The first thing that I did when I went on Cytomel and Levoxyl is look up the symptoms. Stomach upset is normal. I have been on these two for several months now, and this issue is better. I also had an ultrasound of my thyroid and it showed nodules on both sides. I have been diagnosed with Hashimoto's Thyroiditis, however my endo says that an exact diagnosis is not certain until a biopsy is done. She says that this is unnecessary. I have found that though I was kind of nervous about this in the beginning, it is very common and can be caused by inflammation in the body, etc.
I already have thinning hair and I have not noticed any progression. I am also working with my endo concerning my ohter hormone levels.
Good Luck,
JK

The only thing i noticed after starting the synthroid was i got to sleep through the night for the first time in 10 years and I stopped having heat alergies. It is a high dose he put you on just to start. if you want your results sooner, go back to where you ha them done and sign for them. I keep a record of all my blood work and tests in a binder that I take with me to the dr. If something is wrong sometimes I call and tell him becsuse he wont wee it for weeks.

if you have a nodule it should be biopsied. (sp). I have never heard of a dr telling a patient they should not have it biopised. Do you have an HMO?

This has been REALLY helpful. The reason my dosage is that high is my psychiatrist (new md to me) caught this and started me on something like 50 of the synthetic (SP) and when the endo guy saw my levels he said.. well she did good to get you started, but you're going to need way more than that - then we'll see where you are in a month. He seemed very thorough and caring, but I haven't had as much time to absorb all the info - I'm still in shock none of my other doctors ever even thought to have my thyroid checked. Next I'll get my lab results and numbers myself so I can read and discuss more accurately what is happening. I sincerely thank all of you for taking the time to write and share. It is helpful and comforting.

I will look forward to see if your endo will suggest a biopsy. Mine said with my symptoms, labs, etc. it would be unecessary. I don't have an HMO just mainstream insurance. Again, she deals with lots of people (mostly women) with these issues and she is one of the best in my city.
Keep me posted and don't get too nervous!
Jan

Thanks Jan - I'll keep you informed. This MD is supposed to be one of the best in my city too.. I was very relieved that he seemed to immediately connect the dots on all my previous symptoms and was very caring and put me at ease. He also made it known that he will be following up on everything with me - Firm but kind.
Thank you all again. You guys are just the best!

Hi.
I'd like to respond to the symptoms after being put on meds.

I am on Levothyroxine. 50 MCG.

They all pretty much vanished; Hair no longer falling out, cold hands, cold feet gone, Weight remained stable, my bright red face wasnt't red anymore, my skin went back to normal from super dry. The only trouble remained was Low Energy so my meds have changed 3 times since diagnosed in 2004. My last dose was changed to 50 mcg and I discovered I had a weakness in my knees, that vanished this time.

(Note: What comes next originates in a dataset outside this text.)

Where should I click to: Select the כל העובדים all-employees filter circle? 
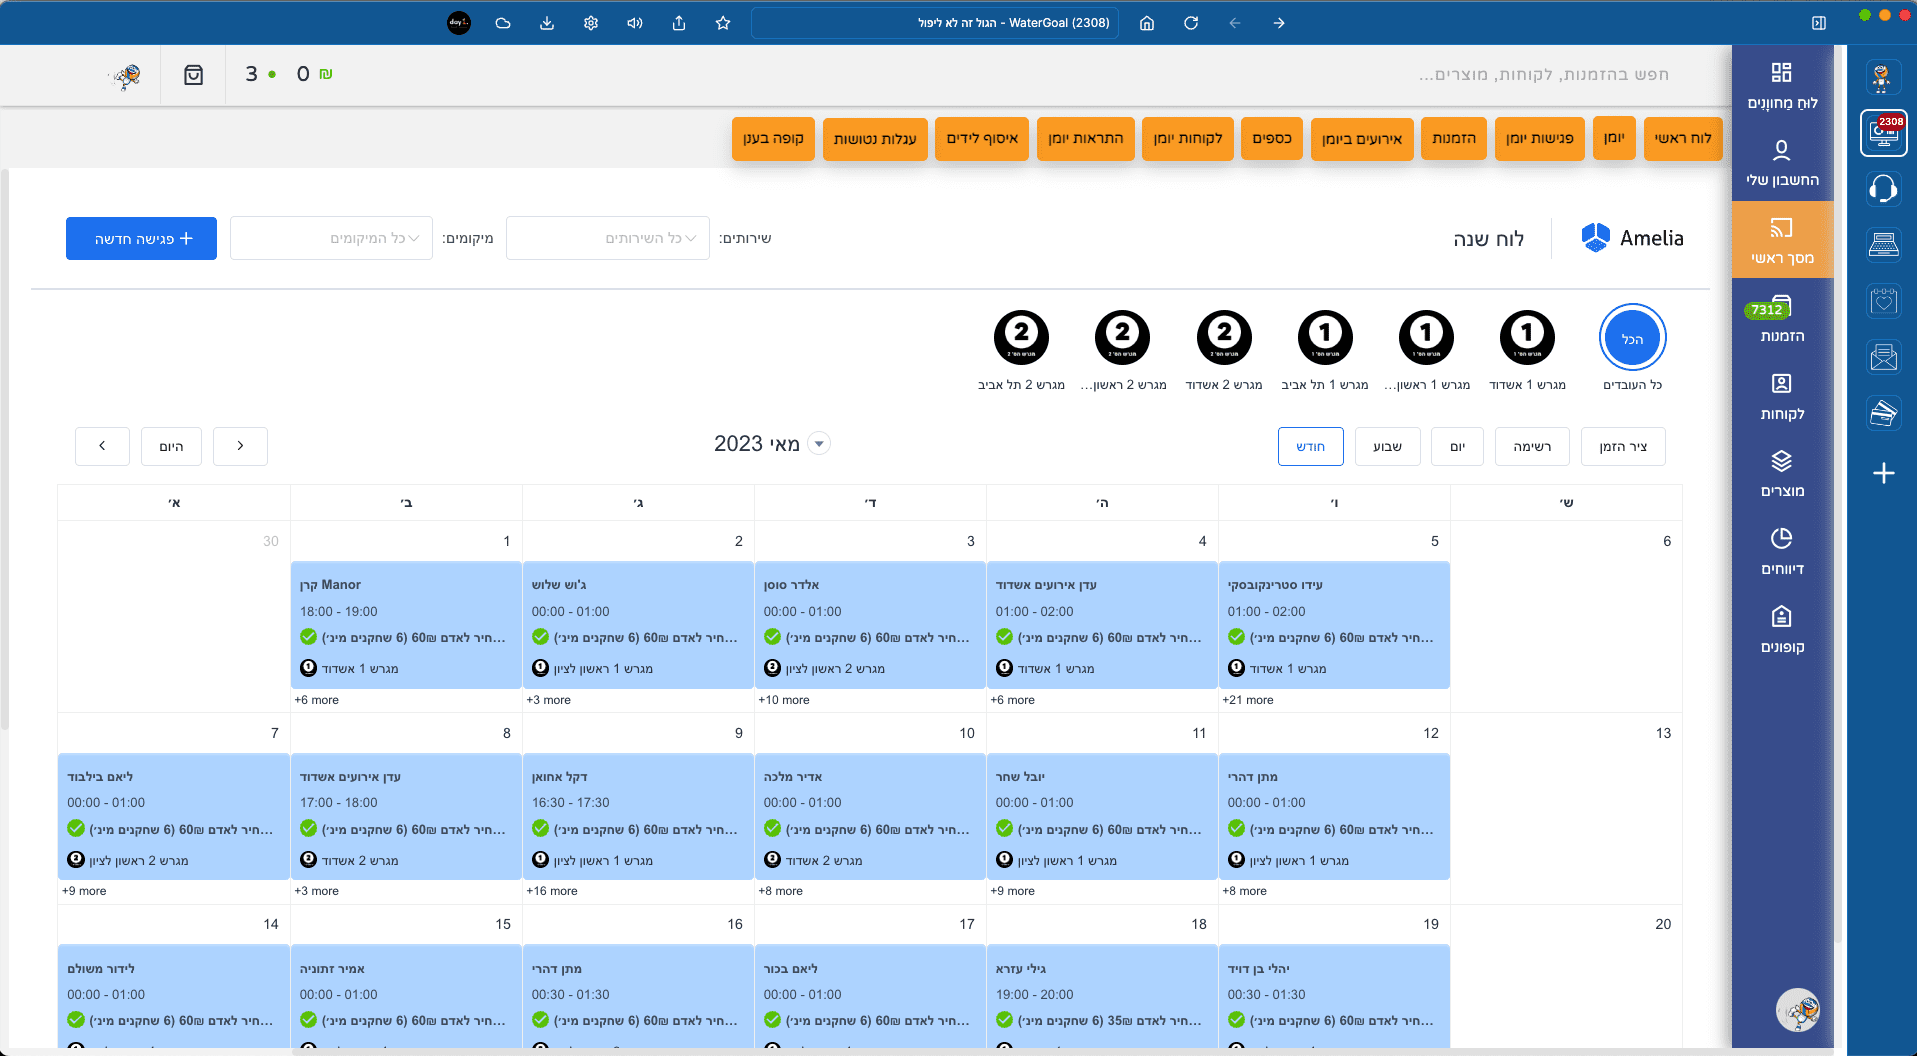click(1632, 338)
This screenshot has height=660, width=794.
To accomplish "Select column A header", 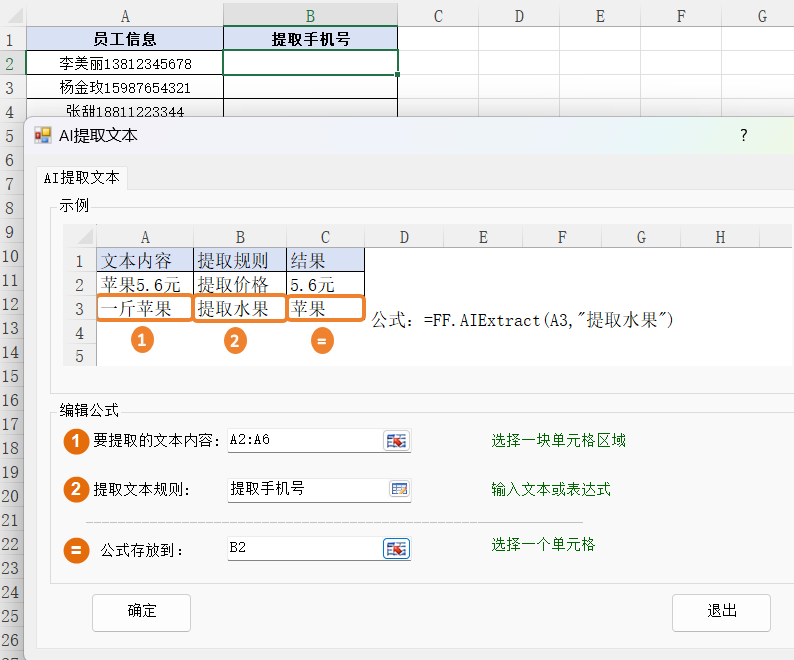I will [125, 15].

I had a hard time going upstairs at college and the stairs got ez after the dose was changed. I kept telling the doc that I had dry eyes and a dry mouth, well that vanished w/this last dose.

I found out that there isn't much info on the treatment of this disease just the symptoms for this disease. The ATA say they rely on the patient to tell the doctors how they feel. That the numbers don't mean anything. Yah, right. The numbers say we should be feeling fine, so the doctors hesitate to increase or decrease.
My previous Doc kept telling me to exercise and take vitamins --she's no longer my doctor.
These web sites have a lot of info such as American Thyroid Assoc, About.com.:thyroid disease. Mary Shomon has good info.

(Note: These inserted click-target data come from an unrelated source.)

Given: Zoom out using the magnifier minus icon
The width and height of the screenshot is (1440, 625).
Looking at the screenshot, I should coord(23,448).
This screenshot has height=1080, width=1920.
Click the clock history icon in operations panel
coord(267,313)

You should be feeling normal or you need to change your doctor. Don't let them tell you it's all in your head. I'd like to advise you to ask for a copy of all your blood work and keep a folder w/ all your info and keep a journal of your dr. visits and your health and how your feeling.

Good luck 8-)

Thank you for that advice. I feel very lucky that this Endo guy listens and it very concerned about all my symptoms. I'm just so new that I wanted to ask you all about symptoms because there are so many that may or may not be related. (believe me i have a ton of symptoms) Lol
Thank you again! I love this group - You all are fantastic about sharing info!